🤖 AI Summary
This work addresses the accurate estimation of second-order calibration error in binary classification, which quantifies the alignment between a predictor’s epistemic uncertainty and the conditional label variance over its level sets. The authors propose a novel approach based on a sech-perturbation kernel combined with polynomial regression, introducing—for the first time—a bucket-free definition of second-order calibration and providing finite-sample theoretical guarantees for second-order Platt scaling. By leveraging tools from analytic function theory and minimax analysis, they establish that the estimation error achieves a rate of Õ(1/√n) and prove a matching information-theoretic lower bound of Ω(1/√n).

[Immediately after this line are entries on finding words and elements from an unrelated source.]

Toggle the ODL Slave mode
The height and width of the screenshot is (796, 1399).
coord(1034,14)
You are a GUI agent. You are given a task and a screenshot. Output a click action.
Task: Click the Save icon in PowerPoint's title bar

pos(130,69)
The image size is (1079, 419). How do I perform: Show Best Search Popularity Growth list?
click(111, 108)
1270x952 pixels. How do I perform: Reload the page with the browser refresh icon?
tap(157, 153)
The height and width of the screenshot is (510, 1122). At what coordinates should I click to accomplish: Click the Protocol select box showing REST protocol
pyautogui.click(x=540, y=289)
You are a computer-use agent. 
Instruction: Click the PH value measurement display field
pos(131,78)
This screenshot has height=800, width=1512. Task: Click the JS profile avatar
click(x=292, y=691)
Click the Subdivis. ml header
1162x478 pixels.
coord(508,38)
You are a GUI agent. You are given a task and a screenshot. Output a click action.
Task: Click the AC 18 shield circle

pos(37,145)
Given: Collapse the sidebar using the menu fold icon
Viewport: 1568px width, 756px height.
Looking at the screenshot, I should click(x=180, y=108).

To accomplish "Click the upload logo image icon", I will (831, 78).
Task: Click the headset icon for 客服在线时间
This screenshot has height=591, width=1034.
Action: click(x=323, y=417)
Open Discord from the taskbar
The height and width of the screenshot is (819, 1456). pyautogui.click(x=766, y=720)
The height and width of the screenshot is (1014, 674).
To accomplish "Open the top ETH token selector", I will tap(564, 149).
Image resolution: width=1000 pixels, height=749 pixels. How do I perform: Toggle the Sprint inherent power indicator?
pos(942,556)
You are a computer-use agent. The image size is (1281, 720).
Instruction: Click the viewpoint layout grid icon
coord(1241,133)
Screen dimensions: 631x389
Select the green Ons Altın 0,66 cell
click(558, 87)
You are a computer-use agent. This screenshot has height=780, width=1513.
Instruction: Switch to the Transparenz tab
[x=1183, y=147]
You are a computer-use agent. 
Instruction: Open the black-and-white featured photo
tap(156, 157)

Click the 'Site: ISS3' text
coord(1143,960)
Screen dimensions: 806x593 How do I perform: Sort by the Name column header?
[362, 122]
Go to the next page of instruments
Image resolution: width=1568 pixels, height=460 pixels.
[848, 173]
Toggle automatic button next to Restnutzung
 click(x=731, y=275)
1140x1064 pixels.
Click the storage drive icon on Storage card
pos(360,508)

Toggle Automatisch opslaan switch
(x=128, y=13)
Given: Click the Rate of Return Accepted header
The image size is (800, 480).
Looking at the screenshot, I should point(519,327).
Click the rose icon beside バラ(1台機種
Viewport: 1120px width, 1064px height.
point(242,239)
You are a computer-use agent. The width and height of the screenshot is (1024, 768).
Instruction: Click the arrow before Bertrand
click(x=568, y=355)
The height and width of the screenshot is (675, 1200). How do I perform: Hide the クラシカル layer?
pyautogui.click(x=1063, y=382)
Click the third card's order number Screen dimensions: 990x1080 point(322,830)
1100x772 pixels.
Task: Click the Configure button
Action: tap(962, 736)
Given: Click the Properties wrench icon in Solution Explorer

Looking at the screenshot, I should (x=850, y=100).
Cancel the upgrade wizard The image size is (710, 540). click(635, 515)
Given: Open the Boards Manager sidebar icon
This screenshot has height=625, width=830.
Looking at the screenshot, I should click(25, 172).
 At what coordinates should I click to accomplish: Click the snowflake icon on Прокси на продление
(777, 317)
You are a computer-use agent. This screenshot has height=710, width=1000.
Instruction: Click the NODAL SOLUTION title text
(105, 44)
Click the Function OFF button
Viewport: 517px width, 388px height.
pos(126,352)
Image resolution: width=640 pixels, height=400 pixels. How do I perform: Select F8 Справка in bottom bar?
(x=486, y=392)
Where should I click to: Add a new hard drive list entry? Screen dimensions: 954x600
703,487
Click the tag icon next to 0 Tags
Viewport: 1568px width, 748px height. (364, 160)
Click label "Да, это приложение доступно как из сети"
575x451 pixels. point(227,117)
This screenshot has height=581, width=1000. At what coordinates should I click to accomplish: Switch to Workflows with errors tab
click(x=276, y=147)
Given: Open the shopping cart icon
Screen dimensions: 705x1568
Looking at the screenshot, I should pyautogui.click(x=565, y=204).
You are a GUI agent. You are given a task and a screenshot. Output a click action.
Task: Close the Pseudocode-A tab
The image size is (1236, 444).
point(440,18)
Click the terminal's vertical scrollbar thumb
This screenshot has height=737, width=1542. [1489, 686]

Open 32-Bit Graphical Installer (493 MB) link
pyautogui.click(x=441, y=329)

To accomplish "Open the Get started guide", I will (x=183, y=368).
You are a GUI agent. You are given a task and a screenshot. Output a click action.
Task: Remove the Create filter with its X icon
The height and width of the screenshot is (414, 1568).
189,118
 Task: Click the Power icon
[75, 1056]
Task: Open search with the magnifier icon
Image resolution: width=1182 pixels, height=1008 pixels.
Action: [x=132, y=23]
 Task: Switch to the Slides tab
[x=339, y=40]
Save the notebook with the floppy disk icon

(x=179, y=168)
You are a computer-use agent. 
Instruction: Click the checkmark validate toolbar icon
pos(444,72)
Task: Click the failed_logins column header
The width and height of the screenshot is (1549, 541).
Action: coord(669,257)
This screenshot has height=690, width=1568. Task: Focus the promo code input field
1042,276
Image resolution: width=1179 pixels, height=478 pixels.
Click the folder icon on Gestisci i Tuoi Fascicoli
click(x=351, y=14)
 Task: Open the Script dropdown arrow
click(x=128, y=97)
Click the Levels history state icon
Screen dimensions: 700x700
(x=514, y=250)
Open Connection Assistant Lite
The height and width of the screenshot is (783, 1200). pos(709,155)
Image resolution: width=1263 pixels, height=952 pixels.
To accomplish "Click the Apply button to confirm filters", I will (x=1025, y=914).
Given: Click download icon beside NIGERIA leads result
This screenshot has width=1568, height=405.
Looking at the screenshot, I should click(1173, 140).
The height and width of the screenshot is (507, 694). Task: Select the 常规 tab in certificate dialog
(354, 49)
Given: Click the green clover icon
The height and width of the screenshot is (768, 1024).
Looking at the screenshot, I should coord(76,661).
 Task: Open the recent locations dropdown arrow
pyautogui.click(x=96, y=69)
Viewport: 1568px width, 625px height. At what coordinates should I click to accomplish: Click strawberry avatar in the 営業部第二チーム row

Empirical evaluations confirm both the predicted convergence rate and a substantial improvement in the quality of uncertainty estimates after recalibration.
📝 Abstract
We characterize the minimax rate of estimating the second-order calibration error for binary classification, which quantifies whether a higher-order predictor's epistemic-uncertainty estimate matches the conditional variance of the label probability on its level sets. Our key observation is that the sech perturbation kernel, previously used only to enforce smoothness of calibration functions, in fact makes them analytic in a strip of half-width $hπ/2$. Polynomial regression then estimates the calibration error at rate $\tilde{O}(1/\sqrt{n})$, with explicit constants, a qualitative improvement over the $O(n^{-1/4})$ rate achievable by bucketing or kernel smoothing. A matching $Ω(1/\sqrt{n})$ lower bound establishes minimax optimality up to logarithmic factors. As a corollary, we give the first finite-sample guarantee for second-order Platt scaling, yielding a post-hoc procedure that recalibrates both the mean prediction and the epistemic-variance estimate of any higher-order predictor. Along the way, we provide a bucket-free definition of second-order calibration and relate it quantitatively to the bucketed formulation of Ahdritz et al. [2025]. Our experiments confirm the predicted rate and the quality of the recalibrated uncertainties.